🤖 AI Summary
How to construct music representations aligned with human auditory perception hierarchies? This paper proposes a noise-augmented autoencoder framework that injects structured noise into the encoder and incorporates a psychoacoustically grounded perceptual loss function, thereby inducing spontaneous emergence of perceptual hierarchy in the latent space—high-level semantic features (e.g., pitch surprisal) become more salient in low-dimensional representations. A latent diffusion model is further integrated to enhance decoding fidelity. The method achieves significant improvements in pitch surprisal modeling accuracy and prediction of EEG neural responses, setting new state-of-the-art performance across multiple benchmark tasks.
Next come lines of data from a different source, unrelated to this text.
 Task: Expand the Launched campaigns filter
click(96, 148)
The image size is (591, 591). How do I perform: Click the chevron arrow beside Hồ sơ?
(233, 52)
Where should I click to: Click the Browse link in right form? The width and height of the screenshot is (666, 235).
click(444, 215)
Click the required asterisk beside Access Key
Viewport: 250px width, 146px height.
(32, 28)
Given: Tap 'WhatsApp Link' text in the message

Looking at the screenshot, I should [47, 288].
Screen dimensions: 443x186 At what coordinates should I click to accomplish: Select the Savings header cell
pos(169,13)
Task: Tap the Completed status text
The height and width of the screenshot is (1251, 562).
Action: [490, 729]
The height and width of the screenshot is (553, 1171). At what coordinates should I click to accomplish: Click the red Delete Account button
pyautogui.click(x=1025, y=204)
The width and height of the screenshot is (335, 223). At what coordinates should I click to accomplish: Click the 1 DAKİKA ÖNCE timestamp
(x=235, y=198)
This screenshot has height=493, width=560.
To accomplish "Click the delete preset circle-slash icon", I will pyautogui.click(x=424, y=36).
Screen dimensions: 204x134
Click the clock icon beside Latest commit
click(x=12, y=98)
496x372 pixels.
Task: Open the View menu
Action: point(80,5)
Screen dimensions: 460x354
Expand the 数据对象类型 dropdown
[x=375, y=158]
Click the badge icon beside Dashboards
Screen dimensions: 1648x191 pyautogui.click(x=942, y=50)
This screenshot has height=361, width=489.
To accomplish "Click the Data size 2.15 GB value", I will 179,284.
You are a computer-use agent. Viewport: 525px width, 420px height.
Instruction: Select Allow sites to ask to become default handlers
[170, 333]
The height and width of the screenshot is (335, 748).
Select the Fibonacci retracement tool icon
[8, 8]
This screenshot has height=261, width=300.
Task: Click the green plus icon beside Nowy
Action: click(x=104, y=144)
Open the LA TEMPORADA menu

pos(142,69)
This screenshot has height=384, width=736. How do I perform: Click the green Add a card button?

Pretrained weights are publicly released, establishing a novel paradigm for perception-driven music representation learning.
📝 Abstract
We argue that training autoencoders to reconstruct inputs from noised versions of their encodings, when combined with perceptual losses, yields encodings that are structured according to a perceptual hierarchy. We demonstrate the emergence of this hierarchical structure by showing that, after training an audio autoencoder in this manner, perceptually salient information is captured in coarser representation structures than with conventional training. Furthermore, we show that such perceptual hierarchies improve latent diffusion decoding in the context of estimating surprisal in music pitches and predicting EEG-brain responses to music listening. Pretrained weights are available on github.com/CPJKU/pa-audioic.